Sara (nome di fantasia), è una ragazzina di 11 anni affetta dalla nascita da rachitismo ipofosfatemico, definito anche ipofosfatemia legata all’X. Più semplicemente una malattia ereditaria che alterando il metabolismo delle ossa dei bambini non ne permette la normale crescita e le rende così fragili da provocare fratture spontanee.

Un calvario fisico e psicologico che i piccoli pazienti e le loro famiglie devono affrontare tra mille difficoltà: in primis la difficoltà di una diagnosi corretta e poi ricoveri, controlli e, infine, le terapie. Nel caso di una malattia rara tutto diventa più complicato: l’approvvigionamento dei farmaci, le procedure burocratiche e le spese. Insomma, un Moloch che spesso fa più male del morbo stesso.

I genitori di Sara, da tempo in contatto con il dottor Francesco Papappicco, medico del 118 e reumatologo che ha preso a cuore il caso, raccontano la vicenda della piccola seguita presso l’ospedaletto Giovanni XXIII di Bari. Una parte dei farmaci prescritti viene fornita dalla ASL. Uno di questi, però, il Reducto-spezial viene prodotto in Germania. Da circa un anno si sta tentando di arruolare la piccola Sara in un protocollo sperimentale con un nuovo farmaco messo a punto in Giappone, in collaborazione con USA e Regno Unito.

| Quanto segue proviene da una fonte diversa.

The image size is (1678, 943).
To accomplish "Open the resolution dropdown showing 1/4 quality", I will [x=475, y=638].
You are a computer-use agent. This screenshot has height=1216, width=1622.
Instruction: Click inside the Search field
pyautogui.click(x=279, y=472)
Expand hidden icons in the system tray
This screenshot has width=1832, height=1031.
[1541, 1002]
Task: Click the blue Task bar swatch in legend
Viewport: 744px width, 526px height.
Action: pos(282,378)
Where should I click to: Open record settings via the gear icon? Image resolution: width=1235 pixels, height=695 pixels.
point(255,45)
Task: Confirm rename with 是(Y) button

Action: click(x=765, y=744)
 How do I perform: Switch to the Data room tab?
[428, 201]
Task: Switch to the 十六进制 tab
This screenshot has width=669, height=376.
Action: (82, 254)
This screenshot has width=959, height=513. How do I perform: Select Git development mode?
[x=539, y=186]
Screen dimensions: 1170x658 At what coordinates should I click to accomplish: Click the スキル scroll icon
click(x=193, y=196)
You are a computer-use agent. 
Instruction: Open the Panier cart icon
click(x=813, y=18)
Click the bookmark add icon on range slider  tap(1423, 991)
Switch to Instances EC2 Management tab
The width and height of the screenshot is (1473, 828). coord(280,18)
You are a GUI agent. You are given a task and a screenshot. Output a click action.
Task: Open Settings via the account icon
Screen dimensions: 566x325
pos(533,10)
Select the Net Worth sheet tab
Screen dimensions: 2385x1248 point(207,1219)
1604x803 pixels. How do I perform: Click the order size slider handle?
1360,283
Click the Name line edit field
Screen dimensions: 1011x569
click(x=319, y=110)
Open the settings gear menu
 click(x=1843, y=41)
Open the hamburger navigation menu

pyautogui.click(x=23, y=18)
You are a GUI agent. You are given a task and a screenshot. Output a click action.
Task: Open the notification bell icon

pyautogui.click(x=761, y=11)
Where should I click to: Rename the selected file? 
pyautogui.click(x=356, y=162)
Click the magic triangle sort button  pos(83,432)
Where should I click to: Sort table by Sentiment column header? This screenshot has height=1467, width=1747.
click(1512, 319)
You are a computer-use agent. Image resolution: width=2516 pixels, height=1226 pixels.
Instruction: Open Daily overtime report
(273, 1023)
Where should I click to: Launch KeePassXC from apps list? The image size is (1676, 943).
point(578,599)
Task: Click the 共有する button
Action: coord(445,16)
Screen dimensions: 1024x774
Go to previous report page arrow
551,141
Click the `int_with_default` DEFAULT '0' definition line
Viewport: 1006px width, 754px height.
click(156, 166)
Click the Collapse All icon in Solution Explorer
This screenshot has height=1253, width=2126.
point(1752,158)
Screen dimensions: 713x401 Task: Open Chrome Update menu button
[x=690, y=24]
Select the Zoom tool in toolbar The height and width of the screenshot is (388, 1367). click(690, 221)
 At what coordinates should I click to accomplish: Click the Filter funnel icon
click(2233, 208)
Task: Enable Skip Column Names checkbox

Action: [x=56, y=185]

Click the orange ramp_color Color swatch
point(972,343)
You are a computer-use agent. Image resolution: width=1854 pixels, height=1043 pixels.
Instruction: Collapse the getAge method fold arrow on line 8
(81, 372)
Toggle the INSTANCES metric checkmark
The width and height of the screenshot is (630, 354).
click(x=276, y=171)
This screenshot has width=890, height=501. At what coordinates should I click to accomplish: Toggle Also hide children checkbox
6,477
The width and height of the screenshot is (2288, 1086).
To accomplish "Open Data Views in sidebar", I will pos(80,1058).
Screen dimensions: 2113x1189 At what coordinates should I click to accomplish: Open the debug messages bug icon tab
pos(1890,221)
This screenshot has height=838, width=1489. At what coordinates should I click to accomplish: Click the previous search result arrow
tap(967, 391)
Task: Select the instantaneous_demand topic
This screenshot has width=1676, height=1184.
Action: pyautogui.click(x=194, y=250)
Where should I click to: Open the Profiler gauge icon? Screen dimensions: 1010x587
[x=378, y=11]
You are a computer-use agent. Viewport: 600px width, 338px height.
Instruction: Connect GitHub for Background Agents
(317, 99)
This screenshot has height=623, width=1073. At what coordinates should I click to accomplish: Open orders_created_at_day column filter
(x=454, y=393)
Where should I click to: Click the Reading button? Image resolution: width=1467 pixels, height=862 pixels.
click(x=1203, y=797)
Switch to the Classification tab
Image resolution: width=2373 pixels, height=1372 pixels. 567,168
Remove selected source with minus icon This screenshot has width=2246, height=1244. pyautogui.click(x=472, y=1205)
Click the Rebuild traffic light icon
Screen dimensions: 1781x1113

Si tratta del “burosumab”, cosiddetto medicinale biotecnologico targettizzato, che sarebbe in grado di bloccare la malattia. La Commissione Europea ha autorizzato l’immissione in commercio condizionata del farmaco burosumab (nome commerciale Crysvita) per il trattamento del rachitismo ipofosfatemico legato all’X (o ipofosfatemia legata all’X, XLH), con evidenza radiografica di malattia ossea nei bambini di almeno 1 anno di età e negli adolescenti con scheletro in crescita.

Come si evince dal sito dell’OMAR, il burosumab è stato approvato anche dall’Unione Europea. Sara, non è la sola ragazzina affetta da XLH in Puglia. Sarebbe però la prima a poter curare il rachitismo ipofosfatemico col nuovo medicinale. L’iter si è tuttavia arenato nelle secche della burocrazia.

Il papà sostiene che l’ARESS gli ha comunicato un PIN di registrazione sull’elenco regionale dei pazienti affetti da malattie rare, ma anche questo primo step risulta poco chiaro. Un primo passo che in ogni caso non permette di avviare ancora la prescrizione del burosumab per sua figlia. Continueremo a seguire questa vicenda e a raccogliere testimonianze sperando che chi di competenza si adoperi per risolverla al più presto e nel migliore dei modi l’ennesimo intoppo burocratico, evitando ulteriori devastanti perdite di tempo.